In the third case, after years of abuse and neglect, including sexual abuse, Anthony experienced a chronically disrupted childhood. From age five he spent nine years with caregivers other than his mother. His father was absent from early on. There were seven abuse/neglect referrals on
his behalf from the age of seven. Allegations included sexualized behavior, sexual assault, emotional mistreatment, medical neglect, and exposure to substance use. All were unfounded with the exception of
a neglect case, according to the report.
Anthony was able to move in with his mother and her other children. He was soon in trouble for acting out, including meeting strangers on the Internet for sex acts, according to the report. He was institutionalized and doing well, until vaping materials were found in his room.
Staff at the institution put him in a “quiet room” as punishment. When Anthony, angry at the punishment, confronted and allegedly tried to assault a staff member, he was placed in restraints and put in a prone position for 80 minutes. This lengthy and painful restraint was well-outside the normal policies and guidelines for the staff, according to the report.
Police were called and Anthony was later charged with assault.
The review team states in the report that children like Anthony, with a significant history of traumatic abuse from an early age, should be placed in facilities that specialize in care of children dealing with traumatic stress.
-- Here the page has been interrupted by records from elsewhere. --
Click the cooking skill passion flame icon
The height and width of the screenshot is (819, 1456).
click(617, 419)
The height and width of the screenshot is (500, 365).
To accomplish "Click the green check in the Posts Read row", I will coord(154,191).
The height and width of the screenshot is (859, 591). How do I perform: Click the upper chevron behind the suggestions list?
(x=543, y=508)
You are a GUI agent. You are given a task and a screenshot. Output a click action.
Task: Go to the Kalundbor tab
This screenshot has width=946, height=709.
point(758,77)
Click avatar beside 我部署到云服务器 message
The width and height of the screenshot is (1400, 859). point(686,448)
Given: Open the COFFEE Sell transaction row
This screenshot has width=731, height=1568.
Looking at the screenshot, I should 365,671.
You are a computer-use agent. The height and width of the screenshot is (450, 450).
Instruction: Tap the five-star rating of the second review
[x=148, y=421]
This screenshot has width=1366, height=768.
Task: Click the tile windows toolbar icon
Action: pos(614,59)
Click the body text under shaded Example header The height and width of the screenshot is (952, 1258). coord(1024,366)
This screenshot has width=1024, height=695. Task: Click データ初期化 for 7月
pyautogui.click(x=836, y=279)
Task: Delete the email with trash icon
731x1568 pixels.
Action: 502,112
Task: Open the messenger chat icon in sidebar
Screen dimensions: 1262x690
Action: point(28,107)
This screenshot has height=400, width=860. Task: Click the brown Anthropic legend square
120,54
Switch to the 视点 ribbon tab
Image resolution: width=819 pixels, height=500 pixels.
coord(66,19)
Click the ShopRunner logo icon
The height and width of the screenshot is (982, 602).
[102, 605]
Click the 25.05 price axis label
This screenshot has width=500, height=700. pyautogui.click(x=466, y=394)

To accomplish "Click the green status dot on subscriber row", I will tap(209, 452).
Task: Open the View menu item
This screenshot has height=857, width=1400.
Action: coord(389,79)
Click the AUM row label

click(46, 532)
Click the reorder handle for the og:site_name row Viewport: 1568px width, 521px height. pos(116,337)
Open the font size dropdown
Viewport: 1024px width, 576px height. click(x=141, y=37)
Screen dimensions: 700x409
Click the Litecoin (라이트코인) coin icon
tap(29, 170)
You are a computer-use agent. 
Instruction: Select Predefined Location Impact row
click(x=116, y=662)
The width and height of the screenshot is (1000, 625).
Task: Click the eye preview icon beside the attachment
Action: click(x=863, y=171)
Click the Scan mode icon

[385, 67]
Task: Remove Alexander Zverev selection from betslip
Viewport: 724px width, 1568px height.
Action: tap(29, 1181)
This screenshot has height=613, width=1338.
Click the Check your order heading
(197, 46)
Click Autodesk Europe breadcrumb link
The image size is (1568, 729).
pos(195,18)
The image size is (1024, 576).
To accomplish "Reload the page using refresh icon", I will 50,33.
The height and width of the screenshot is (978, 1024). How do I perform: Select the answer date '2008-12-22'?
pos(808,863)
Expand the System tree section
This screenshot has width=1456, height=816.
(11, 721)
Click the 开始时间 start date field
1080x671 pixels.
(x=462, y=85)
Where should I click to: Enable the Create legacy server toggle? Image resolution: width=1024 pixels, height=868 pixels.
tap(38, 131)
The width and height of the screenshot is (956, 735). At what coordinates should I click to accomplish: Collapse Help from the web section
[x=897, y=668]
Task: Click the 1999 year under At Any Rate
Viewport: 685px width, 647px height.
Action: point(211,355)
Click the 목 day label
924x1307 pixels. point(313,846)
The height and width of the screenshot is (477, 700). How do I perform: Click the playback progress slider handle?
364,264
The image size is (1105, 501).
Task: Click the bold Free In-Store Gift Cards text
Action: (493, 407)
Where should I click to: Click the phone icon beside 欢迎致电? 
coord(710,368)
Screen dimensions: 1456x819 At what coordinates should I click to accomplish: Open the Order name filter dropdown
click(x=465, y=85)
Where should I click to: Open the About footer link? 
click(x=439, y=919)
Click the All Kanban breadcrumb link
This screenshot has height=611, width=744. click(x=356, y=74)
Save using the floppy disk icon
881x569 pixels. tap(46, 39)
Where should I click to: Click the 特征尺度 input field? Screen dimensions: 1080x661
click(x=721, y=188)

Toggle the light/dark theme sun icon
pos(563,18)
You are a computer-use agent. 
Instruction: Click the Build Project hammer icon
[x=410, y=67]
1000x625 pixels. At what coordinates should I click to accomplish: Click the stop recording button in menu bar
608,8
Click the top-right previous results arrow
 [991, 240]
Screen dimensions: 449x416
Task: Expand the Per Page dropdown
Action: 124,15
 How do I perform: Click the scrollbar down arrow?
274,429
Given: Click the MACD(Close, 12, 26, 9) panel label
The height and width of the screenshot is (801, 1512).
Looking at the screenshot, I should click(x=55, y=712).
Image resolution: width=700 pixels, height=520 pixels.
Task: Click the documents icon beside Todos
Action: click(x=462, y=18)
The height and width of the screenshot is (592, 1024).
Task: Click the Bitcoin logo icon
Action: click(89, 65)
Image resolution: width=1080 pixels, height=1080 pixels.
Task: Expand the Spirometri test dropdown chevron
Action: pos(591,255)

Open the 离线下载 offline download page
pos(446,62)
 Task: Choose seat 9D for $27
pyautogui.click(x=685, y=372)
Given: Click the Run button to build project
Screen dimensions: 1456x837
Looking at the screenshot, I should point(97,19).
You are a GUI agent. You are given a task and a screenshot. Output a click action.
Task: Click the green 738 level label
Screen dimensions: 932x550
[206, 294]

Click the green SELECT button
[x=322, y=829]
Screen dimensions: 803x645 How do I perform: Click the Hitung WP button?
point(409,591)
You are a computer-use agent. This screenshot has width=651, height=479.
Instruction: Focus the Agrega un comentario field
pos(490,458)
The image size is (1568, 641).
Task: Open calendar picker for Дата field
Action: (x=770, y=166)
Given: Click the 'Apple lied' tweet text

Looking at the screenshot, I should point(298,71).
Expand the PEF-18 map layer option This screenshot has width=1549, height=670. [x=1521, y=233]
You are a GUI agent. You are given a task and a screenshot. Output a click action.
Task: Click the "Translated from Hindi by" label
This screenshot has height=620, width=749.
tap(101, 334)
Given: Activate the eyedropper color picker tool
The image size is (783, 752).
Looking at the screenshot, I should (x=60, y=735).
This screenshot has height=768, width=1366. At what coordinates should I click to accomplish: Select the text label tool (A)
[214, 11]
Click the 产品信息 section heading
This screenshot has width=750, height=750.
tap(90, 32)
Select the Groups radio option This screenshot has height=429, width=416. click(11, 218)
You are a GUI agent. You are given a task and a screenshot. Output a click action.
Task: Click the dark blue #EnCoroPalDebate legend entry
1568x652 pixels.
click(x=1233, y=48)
The final case involves another boy, Jordan, who also suffered abuse early on in life. Jordan spent much of his life in and out of institutions and hospitals after being abused by his mother and her boyfriend, according to the report. In his teens, he moved back in with his mother, though he continued to exhibit problem behavior related to a range of conditions, including PTSD.
Jordan spent time in the New Hampshire State Hospital.
Jordan came to the attention of the OCA because of chronic and
repetitive incidents. During six years of DCYF custody, he experienced institutional placements, incarceration, and multiple hospitalizations for serious psychiatric illness including repeated suicide attempts.
In 2019, 17-year-old Jordan was at an institution out of state when his delinquency case closed by a law limiting children’s time in state custody. He returned home with no services in place, later became dysregulated, was hospitalized and placed in an institution where he attempted suicide and was hospitalized again, the report states.
He was kicked out of a rehab center for assaultive behavior and overdosed on medication that was supposed to see him through a week at the treatment center. Jordan was last known to have left a Boston hospital and is believed to be homeless.
In all of the cases, the connections between DCYF, the families, and the children, were lacking, according to the report.
“The key finding was that child and family wellbeing are dependent upon a network of essential relationships. In alignment with the science of child development, the (review teams) found that relationships between children and consistent, caring adults are crucial,” the report states. “Those adults, in turn, need positive relationships with agencies to feel supported and build capacity to best care for the children.”